• _Work request_
Transcribe the full listing below exactly.

• _Supplied entries_

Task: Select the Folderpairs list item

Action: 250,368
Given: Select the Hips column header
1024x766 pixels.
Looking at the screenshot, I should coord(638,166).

• _Exercise solution_
Task: Select the Folderpairs list item

Action: 250,368
Given: Select the Hips column header
1024x766 pixels.
Looking at the screenshot, I should coord(638,166).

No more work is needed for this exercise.